Les conseillers approuvèrent et leur choix se porta sur le citoyen Poudret qui réunissait, dit le procès-verbal, toutes les qualités requises. On fixa ensuite le montant de la rétribution scolaire : 1 fr 20 pour un élève commençant à lire, 1 fr 75 pour celui qui lisait et commençait à écrire, 5 fr. pour celui qu'il fallait initier à l'arithmétique. Il fut précisé que les élèves dont les parents seraient trop pauvres pour payer la rétribution seraient gratuitement admis, mais que leur nombre ne devait pas excéder le cinquième du nombre total. Enfin l'indemnité de logement fut fixée à 150 fr. par an.

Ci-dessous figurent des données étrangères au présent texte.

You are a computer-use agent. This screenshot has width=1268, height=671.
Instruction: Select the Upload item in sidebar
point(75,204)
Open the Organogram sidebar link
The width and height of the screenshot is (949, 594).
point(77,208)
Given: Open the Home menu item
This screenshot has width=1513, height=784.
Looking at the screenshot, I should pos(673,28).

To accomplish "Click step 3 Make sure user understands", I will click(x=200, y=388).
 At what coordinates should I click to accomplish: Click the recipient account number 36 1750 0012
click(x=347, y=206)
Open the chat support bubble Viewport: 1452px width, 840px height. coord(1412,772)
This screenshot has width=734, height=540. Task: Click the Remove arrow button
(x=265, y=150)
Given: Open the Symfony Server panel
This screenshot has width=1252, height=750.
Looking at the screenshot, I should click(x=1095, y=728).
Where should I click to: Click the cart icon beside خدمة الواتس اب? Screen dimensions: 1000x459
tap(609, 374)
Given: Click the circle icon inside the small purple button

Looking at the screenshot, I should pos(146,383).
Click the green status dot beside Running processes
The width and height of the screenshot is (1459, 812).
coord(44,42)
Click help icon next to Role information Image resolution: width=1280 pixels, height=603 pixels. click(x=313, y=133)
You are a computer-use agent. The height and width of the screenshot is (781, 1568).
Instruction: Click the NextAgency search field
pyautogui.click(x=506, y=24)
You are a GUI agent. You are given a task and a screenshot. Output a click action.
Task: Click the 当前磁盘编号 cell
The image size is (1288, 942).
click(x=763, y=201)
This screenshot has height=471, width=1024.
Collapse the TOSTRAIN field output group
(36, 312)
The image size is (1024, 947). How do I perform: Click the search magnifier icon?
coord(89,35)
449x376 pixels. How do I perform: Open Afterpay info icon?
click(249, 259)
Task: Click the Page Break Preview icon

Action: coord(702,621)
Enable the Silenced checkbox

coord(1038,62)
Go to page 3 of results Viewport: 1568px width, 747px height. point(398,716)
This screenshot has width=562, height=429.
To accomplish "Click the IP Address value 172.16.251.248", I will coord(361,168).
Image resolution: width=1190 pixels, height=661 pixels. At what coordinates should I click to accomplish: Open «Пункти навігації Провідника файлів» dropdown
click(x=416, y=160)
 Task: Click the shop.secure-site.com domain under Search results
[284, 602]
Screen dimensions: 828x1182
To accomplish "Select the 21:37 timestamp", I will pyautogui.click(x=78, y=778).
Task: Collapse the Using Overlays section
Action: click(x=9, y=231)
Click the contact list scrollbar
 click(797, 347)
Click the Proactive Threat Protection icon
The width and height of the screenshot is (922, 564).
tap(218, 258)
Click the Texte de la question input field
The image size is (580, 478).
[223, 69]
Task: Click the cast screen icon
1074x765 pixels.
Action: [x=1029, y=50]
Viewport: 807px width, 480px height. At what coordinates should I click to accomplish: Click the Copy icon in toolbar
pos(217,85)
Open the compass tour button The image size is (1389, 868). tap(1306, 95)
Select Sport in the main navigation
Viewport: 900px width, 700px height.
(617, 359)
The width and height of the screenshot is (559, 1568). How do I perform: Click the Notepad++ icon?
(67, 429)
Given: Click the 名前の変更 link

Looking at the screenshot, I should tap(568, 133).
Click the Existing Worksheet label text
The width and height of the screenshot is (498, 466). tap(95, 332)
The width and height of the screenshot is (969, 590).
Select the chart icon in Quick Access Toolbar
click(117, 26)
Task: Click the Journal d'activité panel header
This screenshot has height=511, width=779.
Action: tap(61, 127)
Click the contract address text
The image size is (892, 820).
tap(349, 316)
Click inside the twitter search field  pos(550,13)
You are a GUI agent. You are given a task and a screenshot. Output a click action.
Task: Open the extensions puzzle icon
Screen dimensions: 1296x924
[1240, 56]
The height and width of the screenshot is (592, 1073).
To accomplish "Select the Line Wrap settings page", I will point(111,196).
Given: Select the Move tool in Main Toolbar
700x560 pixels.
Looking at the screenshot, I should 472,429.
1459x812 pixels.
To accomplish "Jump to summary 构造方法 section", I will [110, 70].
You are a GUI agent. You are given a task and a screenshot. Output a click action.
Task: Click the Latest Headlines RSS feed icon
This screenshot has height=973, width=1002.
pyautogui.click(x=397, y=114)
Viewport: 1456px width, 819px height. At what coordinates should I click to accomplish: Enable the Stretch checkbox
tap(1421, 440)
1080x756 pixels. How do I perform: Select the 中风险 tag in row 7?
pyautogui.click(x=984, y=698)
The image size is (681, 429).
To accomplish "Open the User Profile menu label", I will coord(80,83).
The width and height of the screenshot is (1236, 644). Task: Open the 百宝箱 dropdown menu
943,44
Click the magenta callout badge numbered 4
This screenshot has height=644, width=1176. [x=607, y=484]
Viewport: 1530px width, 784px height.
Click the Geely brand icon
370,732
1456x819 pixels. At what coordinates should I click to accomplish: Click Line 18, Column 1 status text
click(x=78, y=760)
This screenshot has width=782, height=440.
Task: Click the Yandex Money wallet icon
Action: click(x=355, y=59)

Il n'était pas dans mon propos d'aller plus loin. Un des enseignants de Mauzé, qui aurait accès aux archives municipales aussi bien qu'à celles de l'Inspection Académique, aura peut-être le désir de continuer cette histoire.
Raoul Germond
(1) Journal de Jean Migault ou Malheurs d une famille protestante, du Poitou à l'époque de la Révocation de l'Édit de Nantes, manuscrit trouvé entre les mains d'un descendant de l'auteur et publié, avec des notes, par D. de Bray, pasteur de l'Église protestante de Niort, chez Robin et Cie, libraires, 50 rue des Halles, en 1840.
(2) Cette fort ancienne maison, souvent citée dans l'histoire de Mauzé, appartient aujourd'hui à Mme Savary ( , rue du Doué). Les Ranques étaient seigneurs de Grange, Prin, la barre, Clesgue, le Breuil-Barrabin et autres lieux.